Seismic analysis of soil-structure system of nuclear power plant on non-rock site via shaking table test

Abstract

The influence analysis of the site condition is a key issue considered in the seismic design of nuclear power engineering on non-rock sites. To study the soil–structure interaction (SSI) effect of the site conditions on the structural seismic response of nuclear power engineering, we used a CAP1400 nuclear power plant as a case study subject and performed a shake table testing of a soil–structure system model.
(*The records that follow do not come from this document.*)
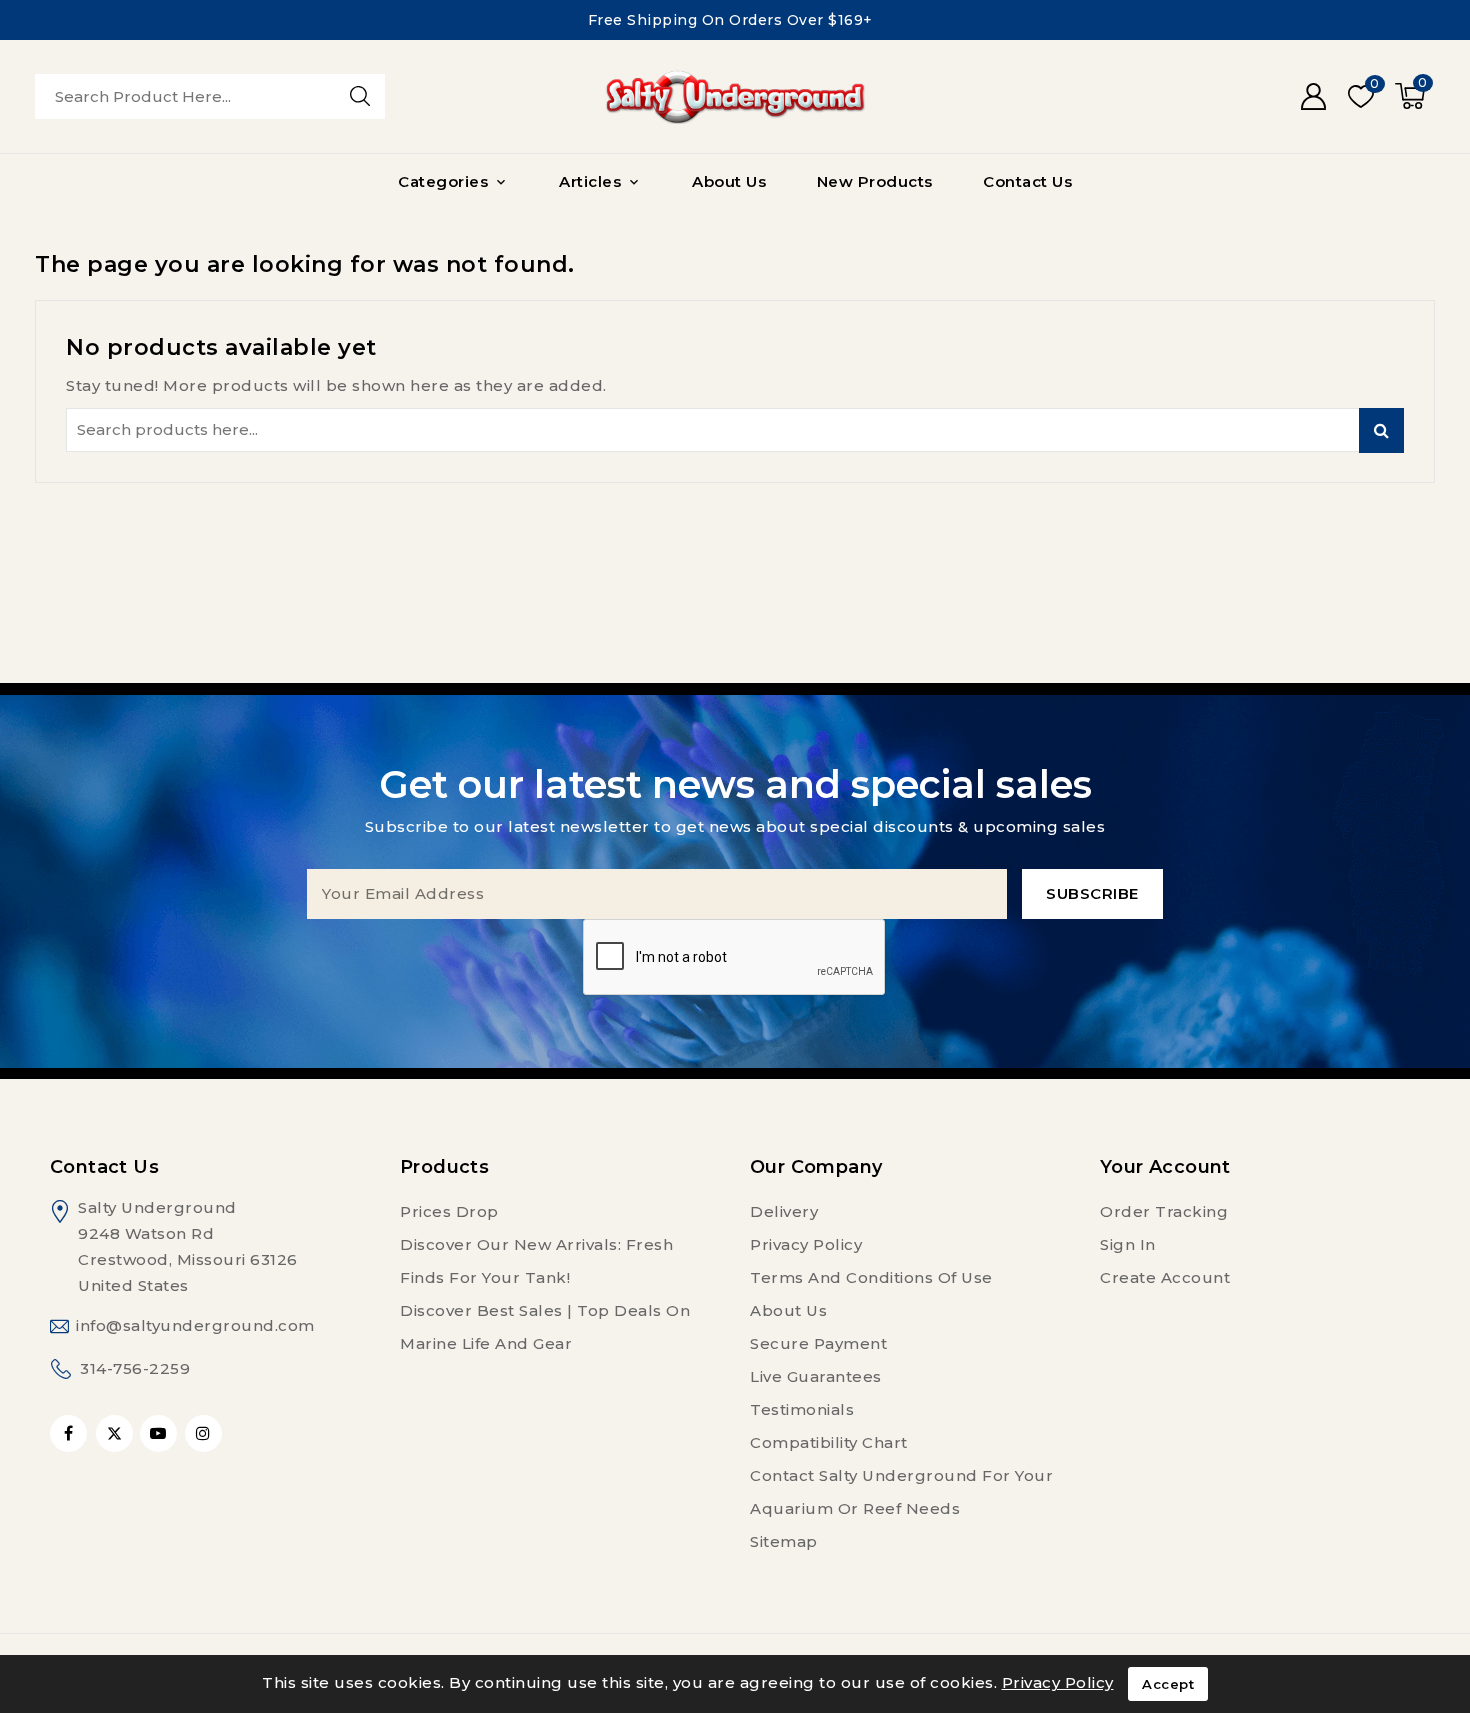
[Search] (360, 96)
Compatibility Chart (829, 1442)
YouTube (160, 1433)
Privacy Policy (806, 1244)
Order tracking (1164, 1211)
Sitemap (784, 1541)
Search (1381, 430)
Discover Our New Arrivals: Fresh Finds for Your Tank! (536, 1261)
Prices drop (449, 1211)
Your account (1165, 1167)
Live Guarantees (816, 1376)
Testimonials (802, 1409)
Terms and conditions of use (871, 1277)
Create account (1165, 1277)
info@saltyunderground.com (195, 1325)
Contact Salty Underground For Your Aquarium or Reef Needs (901, 1492)
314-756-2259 (135, 1368)
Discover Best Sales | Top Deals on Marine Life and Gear (545, 1327)
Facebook (70, 1433)
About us (788, 1310)
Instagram (206, 1433)
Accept (1168, 1684)
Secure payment (818, 1343)
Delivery (784, 1211)
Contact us (104, 1167)
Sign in (1128, 1244)
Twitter (114, 1433)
The test results indicate that there are strong nonlinear effects of non-rock site, that is, with increase of seismic input level (peak ground acceleration, PGA), the natural vibration frequency of the soil-structure system decreased significantly, and the damping ratio increased; Under all seismic input levels, the site amplification phenomena occurred in different directions, and the response accelerations of soil and structure in the high-frequency range (>3 Hz) are greatly influenced by the SSI effect; The cracks began to appear in the model soil under lower seismic input level (PGA 0.20 g) and developed, lengthen and widen under the high seismic input level (PGA≥0.30 g), and the soil cracks were almost all connected under the SME seismic input level (PGA 0.51 g), but still no micro-cracks were detected on the model structure; Under the SSE seismic input level (PGA 0.30 g) the contact surface separation appeared on the contact surfaces of the model soil and the structure foundation, and then under the ultra SME seismic input level (PGA 0.84 g) the structure foundation became unbalanced so that the soil-structure system failed. The influence of the site conditions on the seismic response of the structure was significant. The seismic response analysis and seismic design of the nuclear island structure on no-rock sites should take into account the effects of site conditions and soil-structure interaction.